DATASET RECORDS

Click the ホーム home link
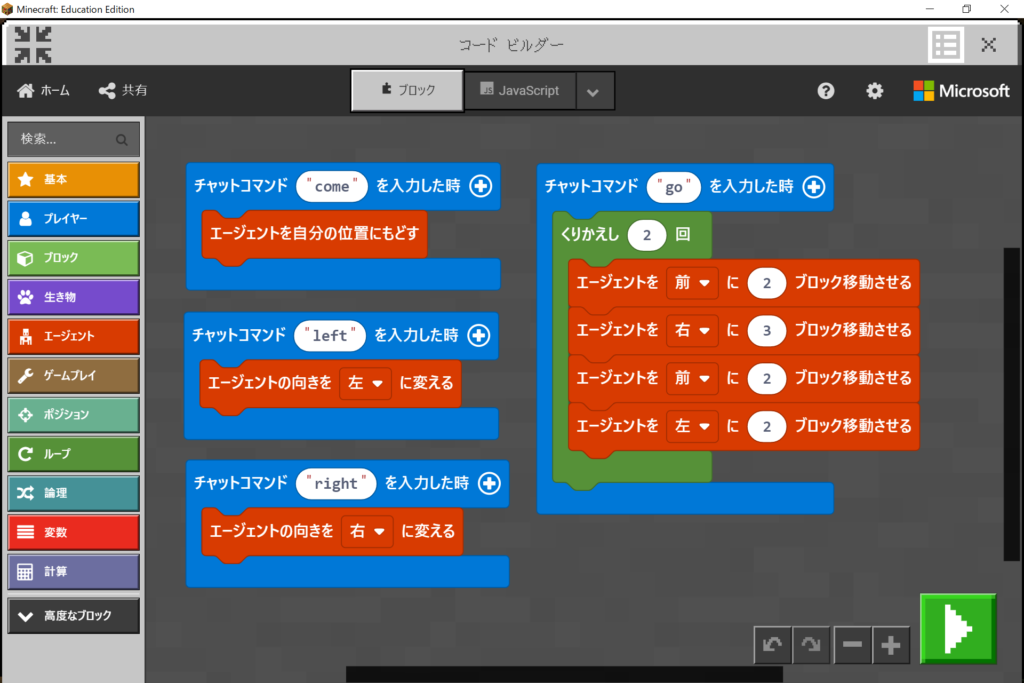 click(44, 91)
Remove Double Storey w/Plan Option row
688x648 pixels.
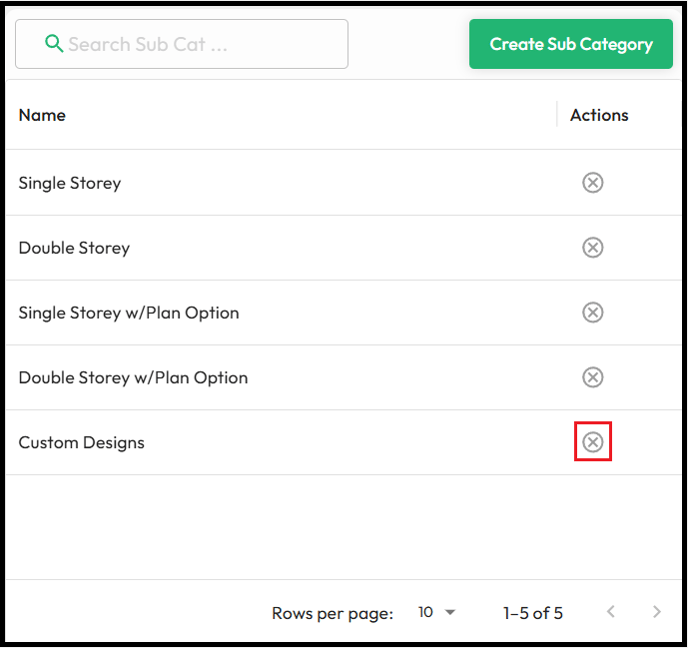(592, 377)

PROBLEM TO WORK ON
The records above must be printed exactly, but the pictures they hold should be omitted.

SOLUTION TO THIS TASK
Click the ホーム home link
 click(44, 91)
Remove Double Storey w/Plan Option row
688x648 pixels.
(592, 377)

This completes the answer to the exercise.